### Work to complete
Could you copy out the rows word for word, from the very start through the line containing "Action: (244, 14)", and leave out the pictures?

### Supplied data
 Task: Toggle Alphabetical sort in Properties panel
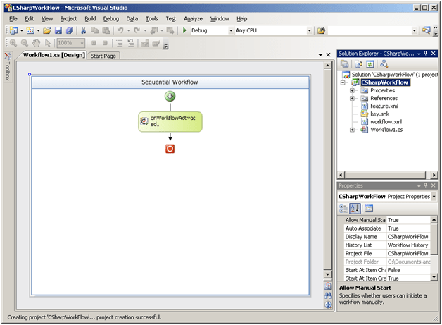point(356,208)
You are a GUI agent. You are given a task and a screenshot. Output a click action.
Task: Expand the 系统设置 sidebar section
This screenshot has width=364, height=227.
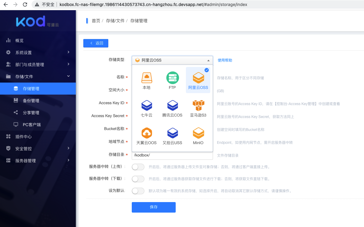point(38,52)
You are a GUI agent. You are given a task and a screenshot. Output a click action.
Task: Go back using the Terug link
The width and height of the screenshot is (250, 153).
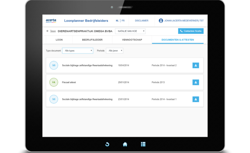pos(52,31)
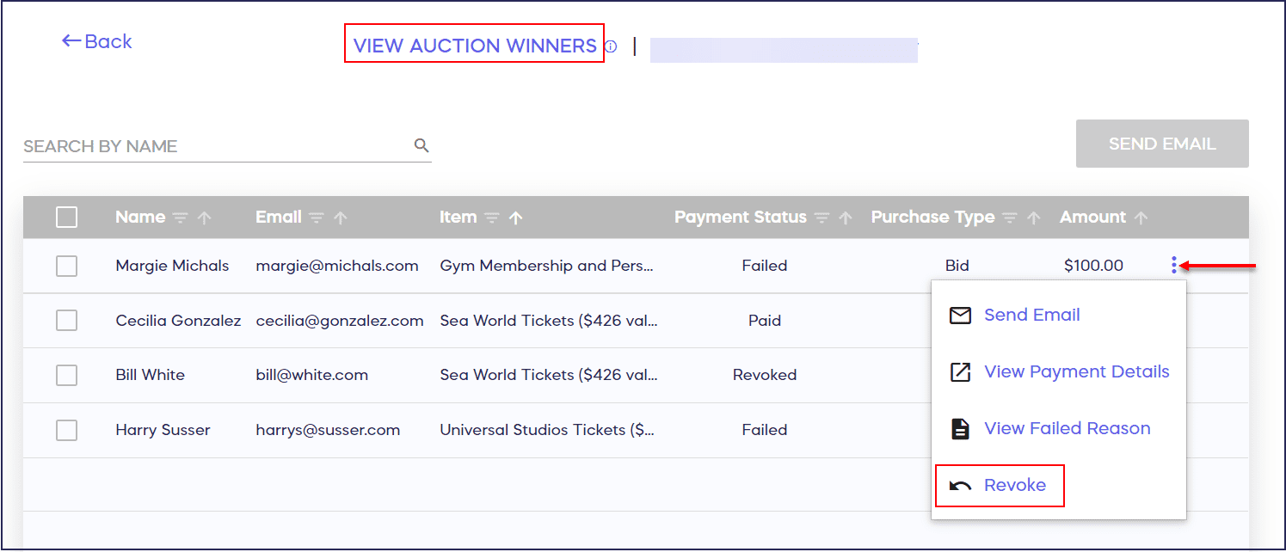This screenshot has width=1286, height=552.
Task: Click the filter icon next to Item
Action: pyautogui.click(x=492, y=218)
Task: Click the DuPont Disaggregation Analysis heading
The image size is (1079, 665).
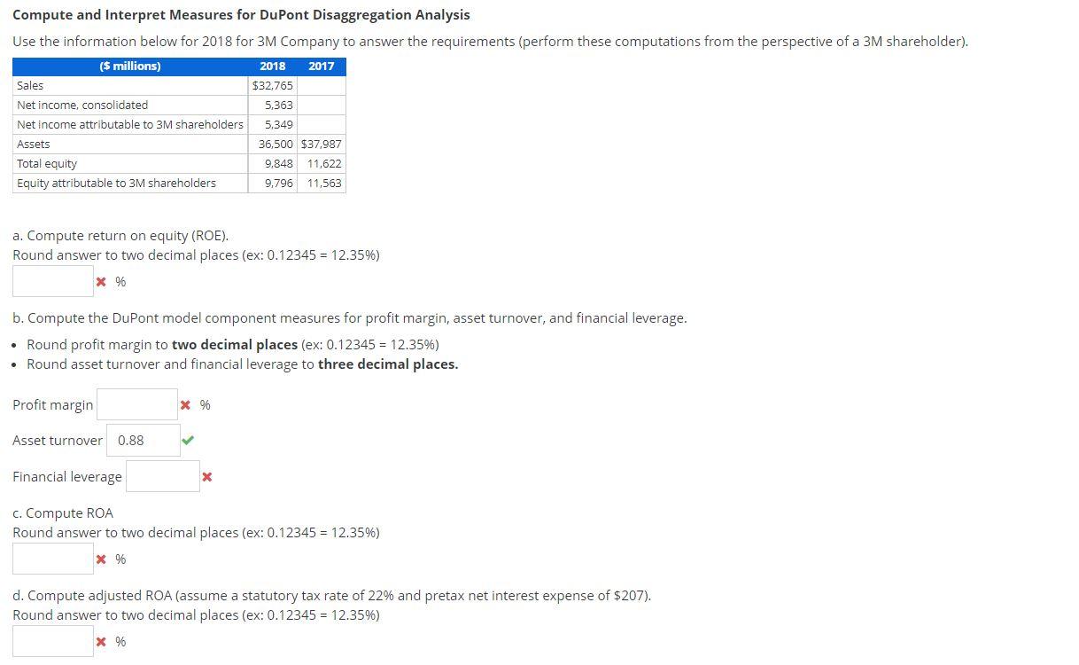Action: (244, 14)
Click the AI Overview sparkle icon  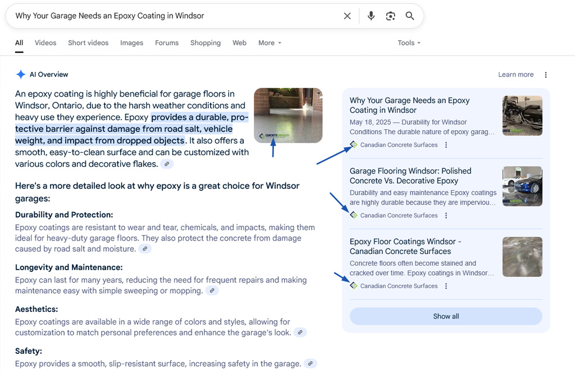click(x=21, y=74)
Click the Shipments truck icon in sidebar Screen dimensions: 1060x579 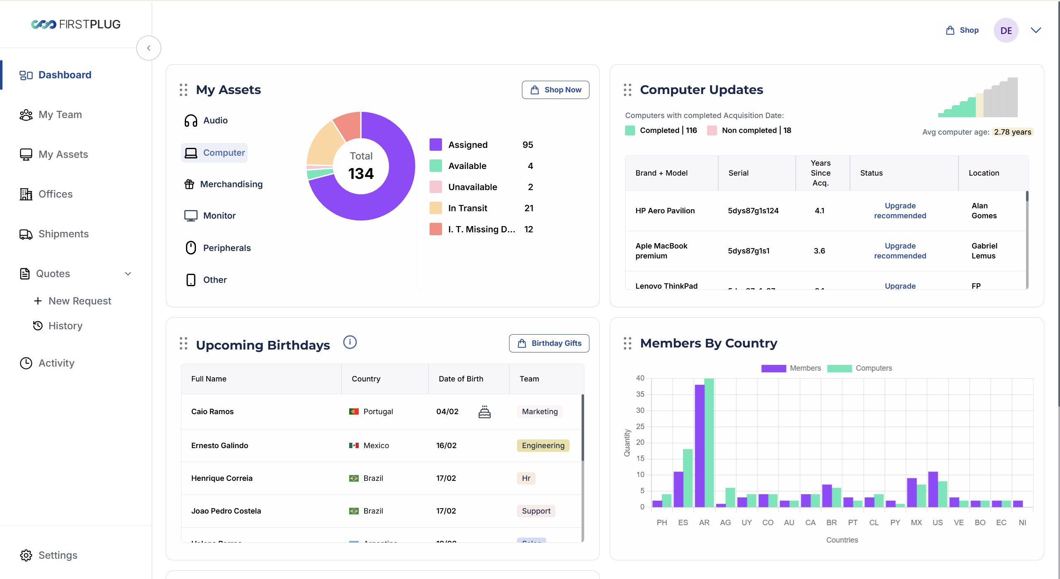pos(26,234)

### The response
 Task: Toggle Alphabetical sort in Properties panel
point(356,208)
You are a GUI agent. You are given a task and a screenshot. Output a click action.
Task: Expand the 系统设置 sidebar section
This screenshot has width=364, height=227.
point(38,52)
You are a GUI agent. You are given a task and a screenshot. Output a click action.
Task: Go back using the Terug link
The width and height of the screenshot is (250, 153).
pos(52,31)
This screenshot has width=1286, height=552.
Task: Click the filter icon next to Item
Action: pyautogui.click(x=492, y=218)
Task: Click the DuPont Disaggregation Analysis heading
The image size is (1079, 665).
Action: (244, 14)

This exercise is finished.